Eksistensi Tradisi Aci Rah Pengangon di Tengah Alih Fungsi Lahan

Kebudayaan pada hakekatnya merupakan keseluruhan gagasan dan karya manusia yang harus dibiasakan dengan belajar serta keseluruhan dari hasil budi pekertinya, Koentjaraningrat (dalam Supartono, 2004). Tradisi Aci Rah Pengangon merupakan tradisi yang bercikal bakal dari pertanian. Seperti yang sudah dijelaskan dalam lontar Tabuh Rah Pengangon yaitu :

….. ih kita ranakku Kebo Iwo, rengonen warah ku teki, Ngku Hyang Siwa Pasupati, kalawan Bhatara Uma, maka garopatninKu, Hyang Druwe Rsi haranKu waneh, apa matangnia matrak ikang swanagara teki, pan tar hana mani purusha mwang pradhana maka sadhananta uminta ring Ngku, mangke yan kita mahyun gemah ripah lohjinawi, tar kerang pangan mwang kenum,…… wenang ta kita ngadakaken aci tabuh rah Pengangon, Aci Rare Angon, ngaken ngawarsha, sadhananing aci ika, wenang kupat lawan wantal, tika purusha pradhana ngarania, kang ngwijilaken mantaya, maharya, mwang mantiga sidheng landuh, pan ika mani mawottama. (Kapal, 29 Juli 2019, Lontar terjemahan oleh K.Sudarsana)

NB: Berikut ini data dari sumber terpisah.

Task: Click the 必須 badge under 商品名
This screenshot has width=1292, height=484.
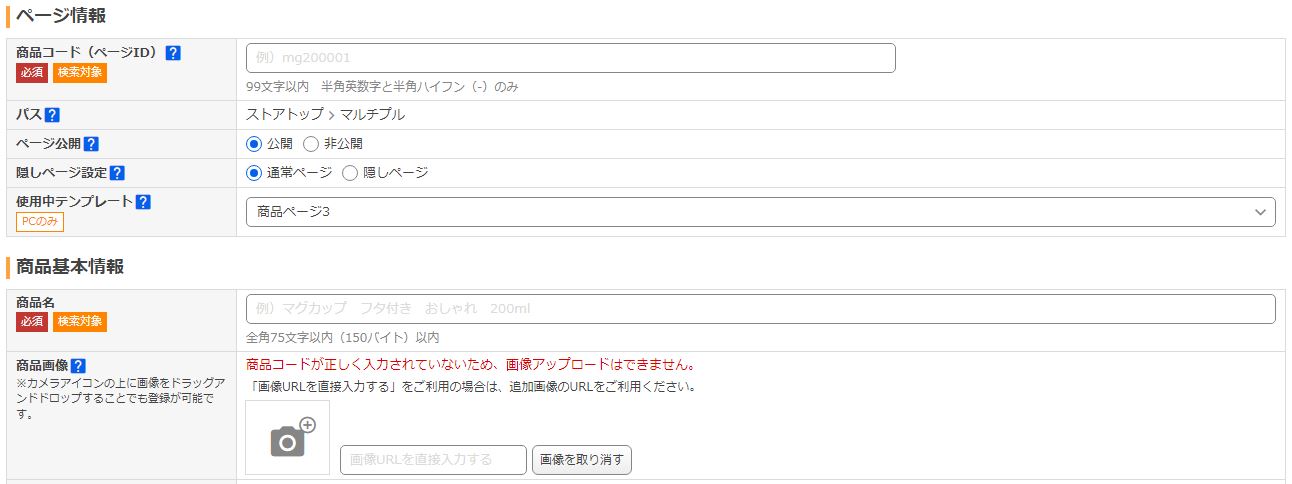Action: click(x=32, y=322)
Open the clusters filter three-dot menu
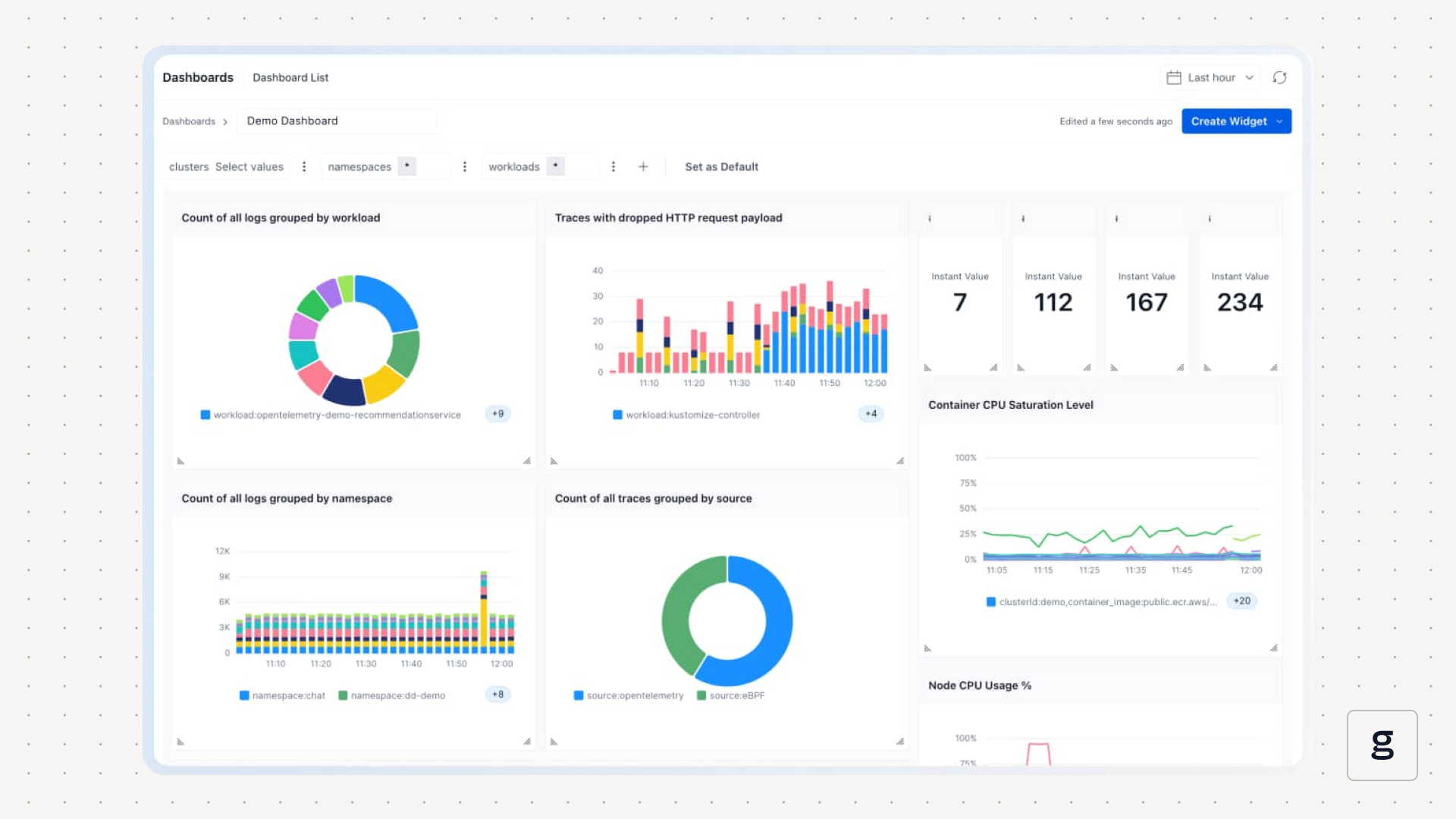Viewport: 1456px width, 819px height. pos(304,167)
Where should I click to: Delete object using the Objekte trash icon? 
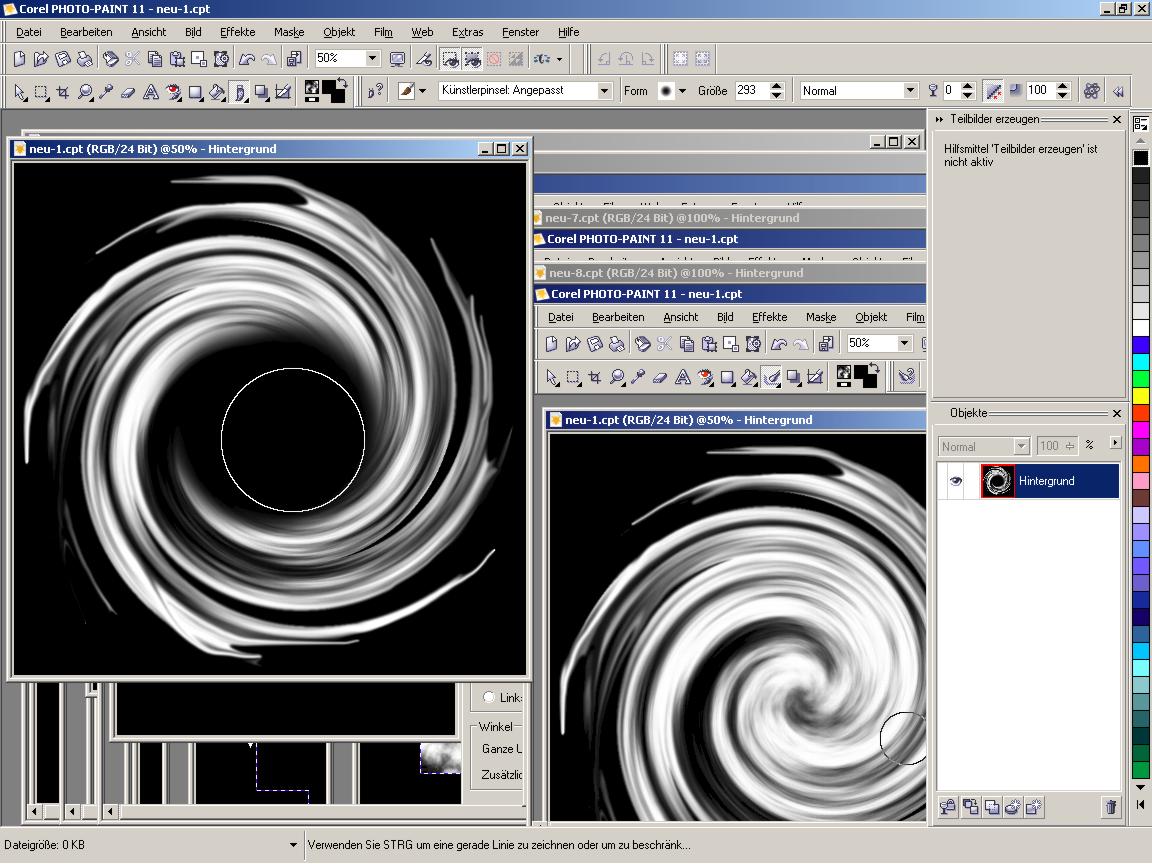[x=1110, y=807]
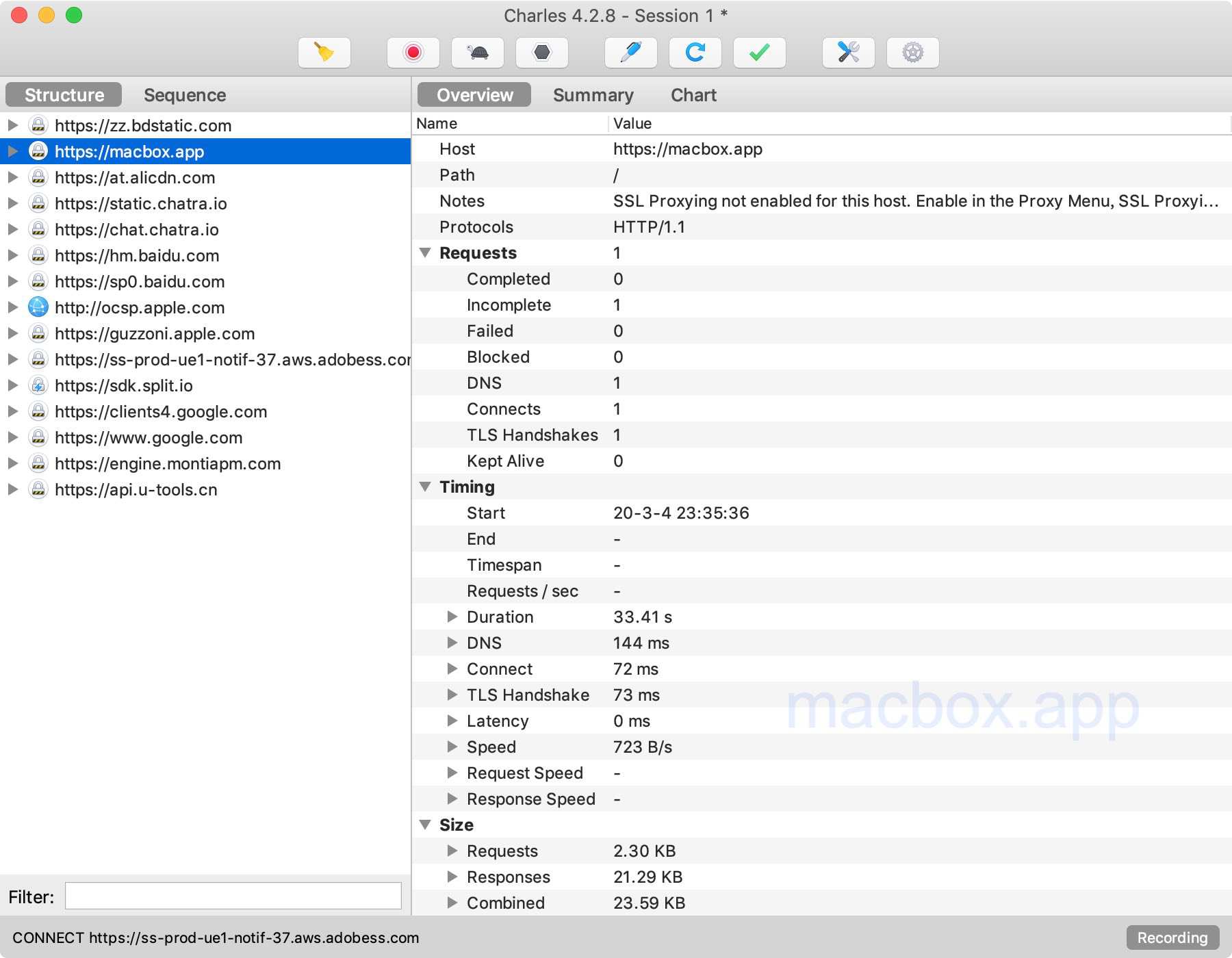Screen dimensions: 1232x958
Task: Open the Tools wrench icon
Action: point(848,53)
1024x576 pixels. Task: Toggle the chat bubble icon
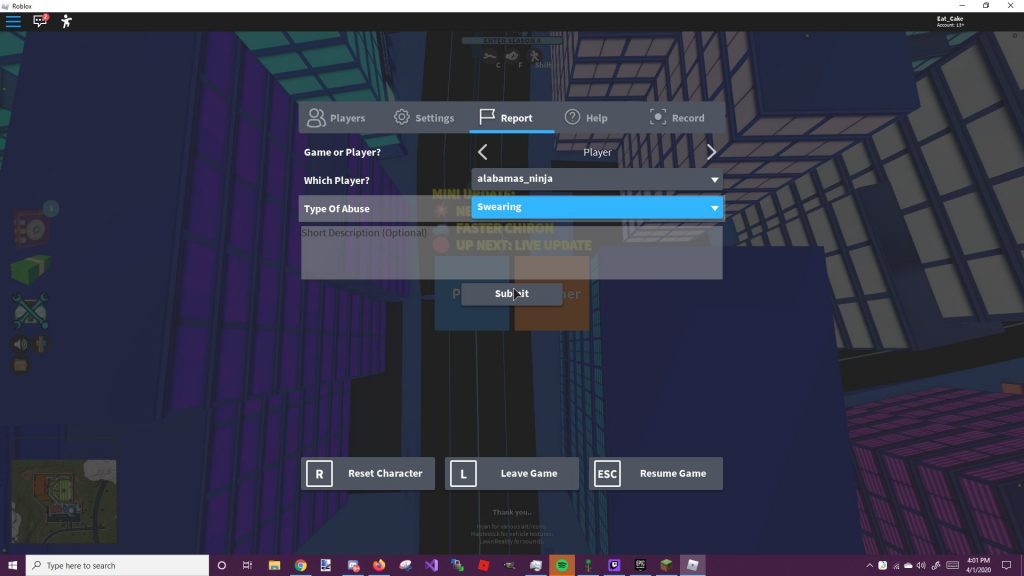40,20
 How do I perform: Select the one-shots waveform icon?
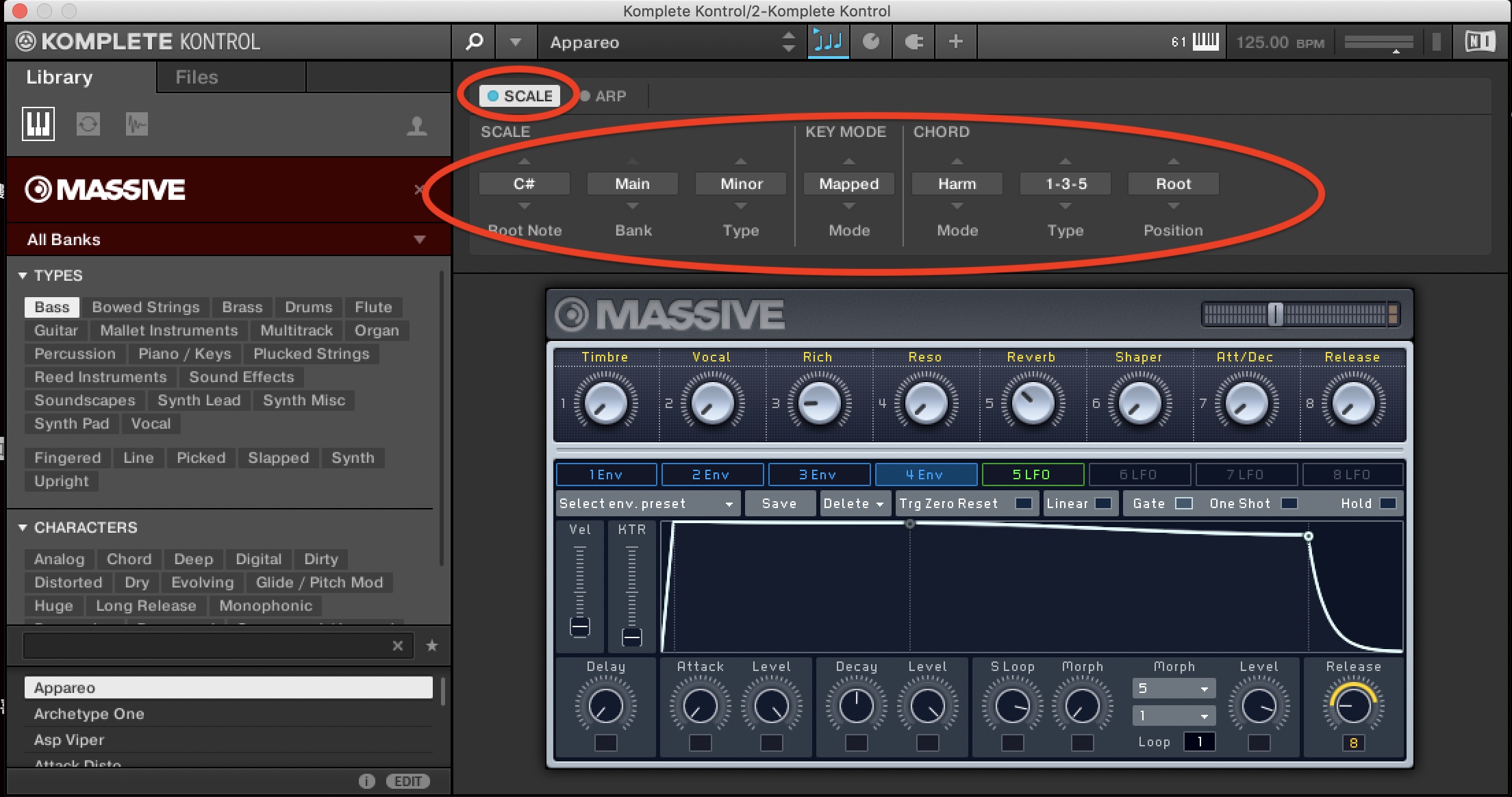(136, 125)
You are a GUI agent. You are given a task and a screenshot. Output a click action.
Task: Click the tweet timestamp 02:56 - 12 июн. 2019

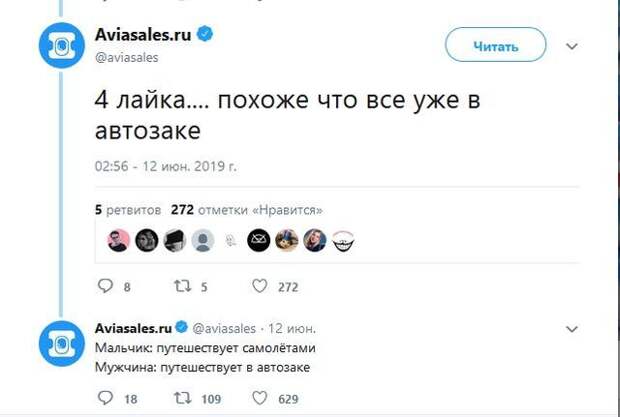(x=165, y=164)
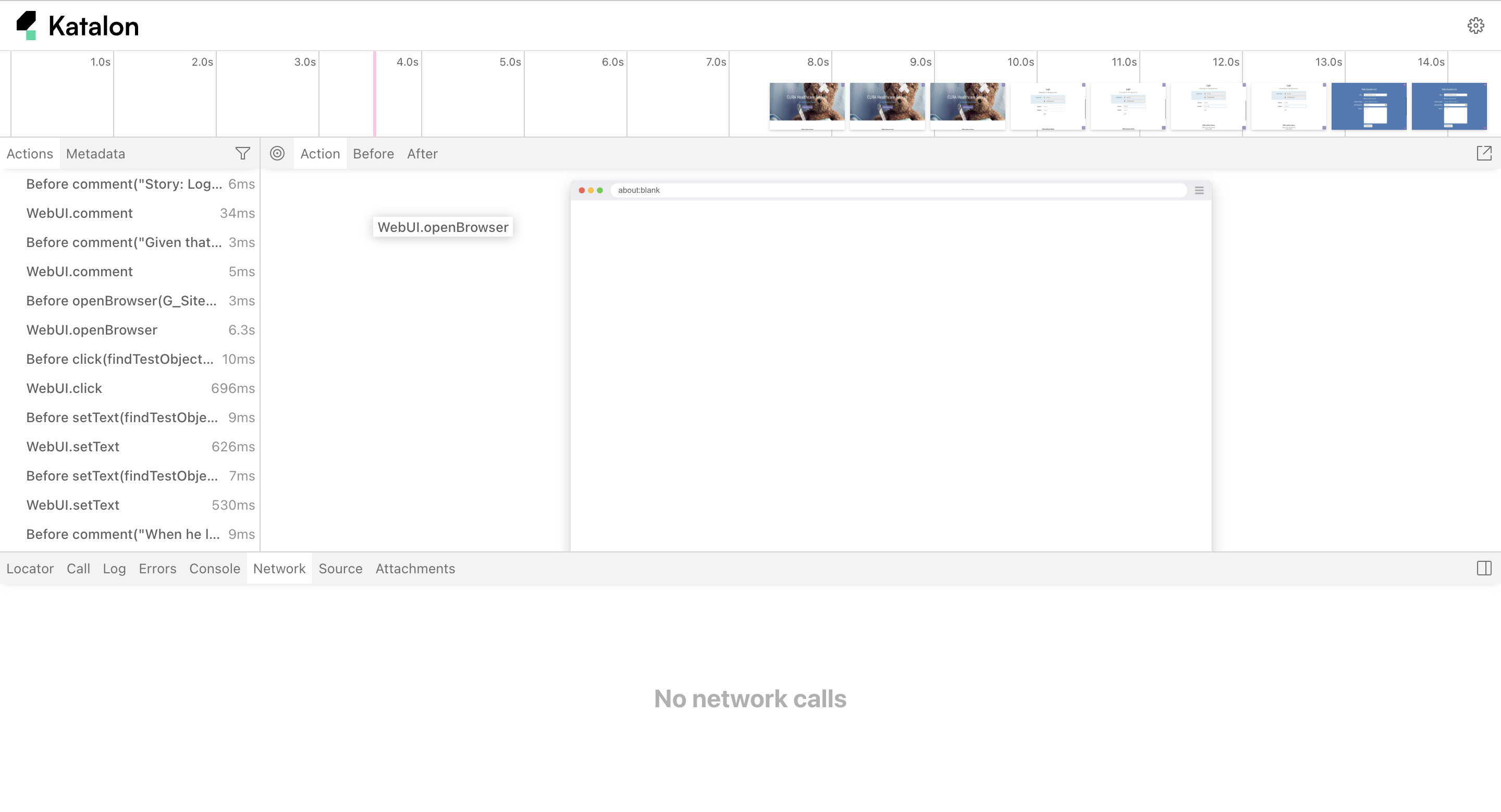Open the Errors tab
Image resolution: width=1501 pixels, height=812 pixels.
(x=157, y=569)
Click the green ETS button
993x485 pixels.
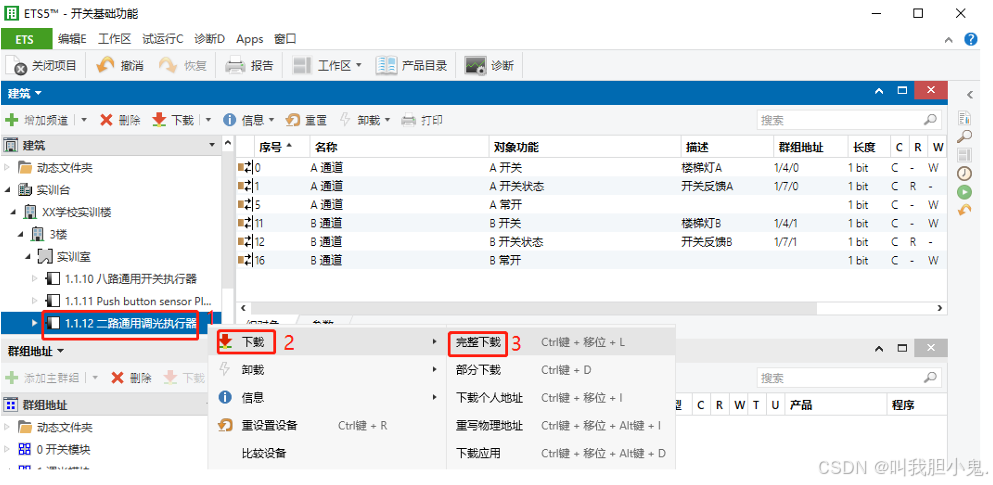(x=25, y=39)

Kutipan lontar tersebut memiliki arti yaitu, ……wahai engkau Kebo Iwa, dengarlah baik-baik wejanganKu ini, Aku tiada lain adalah Sanghyang Siwa Pasupati bersama Dewi Uma yang merupakan istriKu, Aku juga dikenal dengan sebutan Sanghyang Druwe Rsi, apa sebabnya pada desa ini terjadi musim paceklik, karena tidak adanya sumber kehidupan (manik) dari Aku yang merupakan sumber adanya benih yang berupa purusha dan pradhana sebagai wujud memohon kehadapanKu, sekarang jika kalian ingin makmur, tidak kekurangan pangan kenum (makanan),…… Wajib engkau menghaturkan aci rah pengangon yang juga disebut aci Rare Angon yang mesti rutinitas dilakukan setiap tahunnya, sebagai sarananya aci tersebut, wajib menghaturkan Tipat Bantal, itu tiada lain sebagai simbolik Purusha Predhana (Kama Bang, Kama Putih, Tepung dan Kepala Putih, Pent.), baik tumbuh dari tanah, beranak, bertelur akan hidup dengan suburnya karena sesungguhnya sarana itu merupakan piranti yang sangat mulia untuk memohon kesejahteran. Dalam hal ini pertanian sangat erat kaitannya dengan terciptanya tradisi Aci Rah Pengangon.

undefined

Gambar 2 Alih fungsi lahan yang kini marak terjadi khususnya di Bali

Namun, tradisi Aci Rah Pengangon yang dilaksanakan kini hanya sebatas seremonial tanpa penguatan pada pokok tradisi. Hal ini didasari pada fakta keberadaan tanah pertanian yang kian menyusut. Bahkan, berdasarkan data Dinas Pertanian, Kehutanan dan Perkebunan Kabupaten Badung mencatat alih fungsi lahan pertanian selama tiga tahun terakhir, yakni pada tahun 2017, sawah di ‘Gumi Keris’ tercatat seluas 9.974,58 Ha, selanjutnya pada tahun 2018 berkurang menjadi 9.940,24 Ha, dan sementara data terbaru tahun 2019 luas lahan pertanian kembali turun menjadi 9.456,00 Ha (Radar Bali, 2019). Penyusutan ini juga terjadi di wilayah Desa Adat Kapal yang saat ini masih mempertahankan tradisi ditengah maraknya alih fungsi lahan. Kontraversi pelaksanaan tradisi saat alih fungsi lahan menjadi daya tarik untuk dibahas dan perlu diungkap keberadaannya. Maka perlu diketahui bagaimana keadaan tradisi ini disaat kegiatan alih fungsi lahan sedang maraknya terjadi diatas bumi pertiwi.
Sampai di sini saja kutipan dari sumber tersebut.